Francis Maude has frequently called for a greater focus on operational and technical skills – and the letter explains that the Task and Finish Group wants to put more emphasis on such competencies. Some specialists would like to go further: one member of the Treasury’s finance professionalism team tells CSW that civil service “financial literacy needs to be increased. Those on the Fast Stream should have financial management skills; it should be part of the programme.”

Homer suggests that a reformed Fast Stream programme may indeed provide training in the basics of some technical and specialist skills. “Fast streamers want the training period to be as broad and developmental as they can,” she says. “We want as many fast streamers as possible to reach the higher echelons of the civil service and, these days, we think the best bet for doing that is to have a good and varied skills base – as a precursor to specialisation, not as an alternative to it.”

Timescale
“The minister wants the Fast Stream to be intensive but shorter, lasting only two years.” Letter to fast streamers.

There is a big debate over the length of the scheme. At present, it lasts an average of four years. However, with fewer jobs available in the civil service, some fast streamers are experiencing a bottleneck in progressing to the next stage of their career, CSW understands.
Maude wants the scheme’s length to be halved to two years. Homer explains that there’s an “ongoing debate; it’s quite lively, and there’s quite a range of views” on this topic. She adds that “there is some interest in making the early part of [the Fast Stream] more consistent and a better base for everyone, but there’s a continuing debate about whether particular types of role or department might need longer than others. For instance, if you’re going to do significant postings somewhere like the international development department, one of those postings might be 18 months. Therefore, it might be less realistic to think you can do a Fast Stream programme in a total of two years, but in other cases that may be possible.”

Homer adds that there’s a parallel debate over what circumstances could shorten the length of an individual’s Fast Stream programme – for example, if someone joined with “significant pre-experience.” Departments hope that they can agree a compromise with Maude, under which a core two-year programme could be extended by some departments.

Timeline
“Since there are quite a few things to be ironed out to bring the current proposal more in line with the expectations of the minister, it is likely that [reforms] will be implemented from 2013 instead of later on this year.” Letter to fast streamers.

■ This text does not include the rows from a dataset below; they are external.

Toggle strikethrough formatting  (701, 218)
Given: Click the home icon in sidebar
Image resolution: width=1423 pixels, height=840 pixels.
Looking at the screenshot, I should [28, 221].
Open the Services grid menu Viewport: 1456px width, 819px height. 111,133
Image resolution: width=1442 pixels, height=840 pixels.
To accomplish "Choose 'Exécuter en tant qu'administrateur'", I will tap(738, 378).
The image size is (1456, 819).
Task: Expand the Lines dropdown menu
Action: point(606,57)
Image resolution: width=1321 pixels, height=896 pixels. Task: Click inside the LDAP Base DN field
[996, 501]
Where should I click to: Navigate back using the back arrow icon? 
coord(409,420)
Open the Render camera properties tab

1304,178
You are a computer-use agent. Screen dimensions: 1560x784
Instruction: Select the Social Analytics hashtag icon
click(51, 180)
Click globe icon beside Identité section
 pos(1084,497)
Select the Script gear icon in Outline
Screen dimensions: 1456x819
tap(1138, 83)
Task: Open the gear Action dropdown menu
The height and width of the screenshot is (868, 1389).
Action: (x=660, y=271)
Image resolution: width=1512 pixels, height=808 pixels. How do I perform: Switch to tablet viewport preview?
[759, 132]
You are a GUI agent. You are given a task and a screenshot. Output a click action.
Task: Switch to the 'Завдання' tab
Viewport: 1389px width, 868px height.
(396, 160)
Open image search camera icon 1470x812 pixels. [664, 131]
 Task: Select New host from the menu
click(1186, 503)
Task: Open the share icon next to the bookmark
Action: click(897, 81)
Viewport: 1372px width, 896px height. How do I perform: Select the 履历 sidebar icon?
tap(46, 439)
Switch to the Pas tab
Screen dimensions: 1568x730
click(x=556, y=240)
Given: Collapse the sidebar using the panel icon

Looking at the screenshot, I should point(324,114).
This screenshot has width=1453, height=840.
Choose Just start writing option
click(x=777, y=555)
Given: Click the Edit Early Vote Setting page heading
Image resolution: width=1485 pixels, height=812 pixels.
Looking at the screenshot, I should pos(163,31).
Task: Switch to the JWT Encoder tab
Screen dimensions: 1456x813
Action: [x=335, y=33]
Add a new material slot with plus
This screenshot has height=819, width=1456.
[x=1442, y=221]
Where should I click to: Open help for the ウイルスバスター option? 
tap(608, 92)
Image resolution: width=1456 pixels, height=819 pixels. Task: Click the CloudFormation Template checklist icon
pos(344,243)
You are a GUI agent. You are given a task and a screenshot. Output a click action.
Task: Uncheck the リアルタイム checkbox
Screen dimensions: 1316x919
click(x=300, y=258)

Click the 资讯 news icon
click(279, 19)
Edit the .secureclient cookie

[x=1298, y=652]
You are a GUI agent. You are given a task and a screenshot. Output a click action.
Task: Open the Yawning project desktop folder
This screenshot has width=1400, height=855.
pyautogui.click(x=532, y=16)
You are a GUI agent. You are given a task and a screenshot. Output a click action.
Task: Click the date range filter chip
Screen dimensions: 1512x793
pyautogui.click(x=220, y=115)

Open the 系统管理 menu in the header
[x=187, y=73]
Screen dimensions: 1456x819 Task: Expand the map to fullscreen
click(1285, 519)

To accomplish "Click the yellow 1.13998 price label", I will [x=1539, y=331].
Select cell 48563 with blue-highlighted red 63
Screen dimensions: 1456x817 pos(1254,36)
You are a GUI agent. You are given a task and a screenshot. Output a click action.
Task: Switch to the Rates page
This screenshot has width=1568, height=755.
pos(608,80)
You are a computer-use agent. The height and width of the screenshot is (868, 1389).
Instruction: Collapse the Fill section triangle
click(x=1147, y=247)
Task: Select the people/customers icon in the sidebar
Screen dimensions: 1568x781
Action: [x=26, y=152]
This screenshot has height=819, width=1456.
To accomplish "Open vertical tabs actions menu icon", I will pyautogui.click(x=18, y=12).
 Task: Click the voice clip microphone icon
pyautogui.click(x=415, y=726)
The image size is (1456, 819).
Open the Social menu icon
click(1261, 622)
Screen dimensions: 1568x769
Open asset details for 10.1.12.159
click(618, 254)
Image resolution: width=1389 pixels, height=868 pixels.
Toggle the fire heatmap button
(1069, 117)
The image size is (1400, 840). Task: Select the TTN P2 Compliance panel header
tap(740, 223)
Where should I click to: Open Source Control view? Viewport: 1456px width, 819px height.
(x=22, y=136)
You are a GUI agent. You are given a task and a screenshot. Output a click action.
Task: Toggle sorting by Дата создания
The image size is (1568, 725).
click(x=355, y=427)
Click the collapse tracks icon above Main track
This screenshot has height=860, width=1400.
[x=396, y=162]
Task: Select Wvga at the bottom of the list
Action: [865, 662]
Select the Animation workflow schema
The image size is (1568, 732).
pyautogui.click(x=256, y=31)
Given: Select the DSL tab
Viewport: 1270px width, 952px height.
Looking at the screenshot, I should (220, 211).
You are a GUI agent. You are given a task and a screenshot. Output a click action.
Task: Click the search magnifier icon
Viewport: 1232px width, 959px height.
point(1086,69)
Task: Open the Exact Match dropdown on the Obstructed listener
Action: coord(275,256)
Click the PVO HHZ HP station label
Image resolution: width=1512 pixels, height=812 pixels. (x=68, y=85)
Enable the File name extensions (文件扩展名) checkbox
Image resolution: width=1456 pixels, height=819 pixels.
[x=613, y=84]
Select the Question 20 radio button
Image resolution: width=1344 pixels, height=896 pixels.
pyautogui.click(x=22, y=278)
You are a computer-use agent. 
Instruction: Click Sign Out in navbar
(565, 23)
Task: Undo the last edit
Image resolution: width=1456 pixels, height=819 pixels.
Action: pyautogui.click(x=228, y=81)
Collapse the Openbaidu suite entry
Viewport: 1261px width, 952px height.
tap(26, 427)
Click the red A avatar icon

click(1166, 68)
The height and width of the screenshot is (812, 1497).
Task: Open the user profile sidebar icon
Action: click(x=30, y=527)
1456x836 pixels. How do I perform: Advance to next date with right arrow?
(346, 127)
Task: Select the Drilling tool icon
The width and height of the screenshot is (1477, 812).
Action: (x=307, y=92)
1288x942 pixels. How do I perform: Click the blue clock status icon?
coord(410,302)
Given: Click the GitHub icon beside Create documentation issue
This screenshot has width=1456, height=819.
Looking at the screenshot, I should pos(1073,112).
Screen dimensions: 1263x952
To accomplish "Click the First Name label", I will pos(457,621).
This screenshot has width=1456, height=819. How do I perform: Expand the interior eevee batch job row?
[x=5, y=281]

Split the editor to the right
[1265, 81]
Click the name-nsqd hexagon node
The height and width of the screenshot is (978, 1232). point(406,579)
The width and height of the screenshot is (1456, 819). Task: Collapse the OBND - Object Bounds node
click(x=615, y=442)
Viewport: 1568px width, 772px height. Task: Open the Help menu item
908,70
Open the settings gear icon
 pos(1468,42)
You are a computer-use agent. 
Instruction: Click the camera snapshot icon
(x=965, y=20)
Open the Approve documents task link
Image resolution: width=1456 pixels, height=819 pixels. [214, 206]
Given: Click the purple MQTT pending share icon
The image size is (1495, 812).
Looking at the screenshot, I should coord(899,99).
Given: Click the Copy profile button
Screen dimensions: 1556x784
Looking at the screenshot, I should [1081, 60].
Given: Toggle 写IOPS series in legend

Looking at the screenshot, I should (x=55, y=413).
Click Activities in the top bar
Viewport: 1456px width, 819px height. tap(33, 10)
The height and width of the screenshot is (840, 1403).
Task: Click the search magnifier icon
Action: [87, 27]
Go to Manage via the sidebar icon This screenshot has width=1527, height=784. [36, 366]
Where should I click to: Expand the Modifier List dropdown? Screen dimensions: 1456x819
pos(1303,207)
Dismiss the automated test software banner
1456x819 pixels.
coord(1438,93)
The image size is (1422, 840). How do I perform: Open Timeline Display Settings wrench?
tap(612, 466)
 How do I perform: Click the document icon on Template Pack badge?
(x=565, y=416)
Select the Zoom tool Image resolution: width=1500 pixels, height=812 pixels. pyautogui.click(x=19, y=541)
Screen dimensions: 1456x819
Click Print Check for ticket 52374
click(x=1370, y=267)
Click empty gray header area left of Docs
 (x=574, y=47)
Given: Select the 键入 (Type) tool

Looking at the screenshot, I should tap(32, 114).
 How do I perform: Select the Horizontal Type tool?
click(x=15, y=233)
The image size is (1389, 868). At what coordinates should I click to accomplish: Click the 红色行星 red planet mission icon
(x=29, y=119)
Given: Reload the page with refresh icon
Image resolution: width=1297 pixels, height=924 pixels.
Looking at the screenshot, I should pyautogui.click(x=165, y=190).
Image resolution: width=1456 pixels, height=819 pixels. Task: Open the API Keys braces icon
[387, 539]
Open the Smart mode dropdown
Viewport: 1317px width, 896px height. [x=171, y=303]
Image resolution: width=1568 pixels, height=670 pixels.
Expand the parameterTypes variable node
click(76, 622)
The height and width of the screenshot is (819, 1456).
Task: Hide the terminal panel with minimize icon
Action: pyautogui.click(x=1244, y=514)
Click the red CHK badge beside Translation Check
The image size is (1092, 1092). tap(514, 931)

The Task and Finish Group reports back to the Cabinet Office at the end of March. “I don’t think we’ll see this work as a single, one-off: there may well be things we can do almost immediately, and some things that will be slower burn and take longer” Homer says, adding that “we are quite keen that some of the things, like training, can be brought in fast” and will affect current fast streamers.

It is “doubtful” that changes to the Fast Stream’s length will affect even the 2012 intake, she says: “They’re already in the system, and one of the things that we’re very keen not to do is make people feel like we’re changing the offer part-way through the process.”

While Fast Steam reforms are far from decided, it’s clear that these negotiations are likely to lead to substantial reforms. Currently, news of plans to change the Fast Stream is trickling out – but soon the reform plans will be making waves across Whitehall.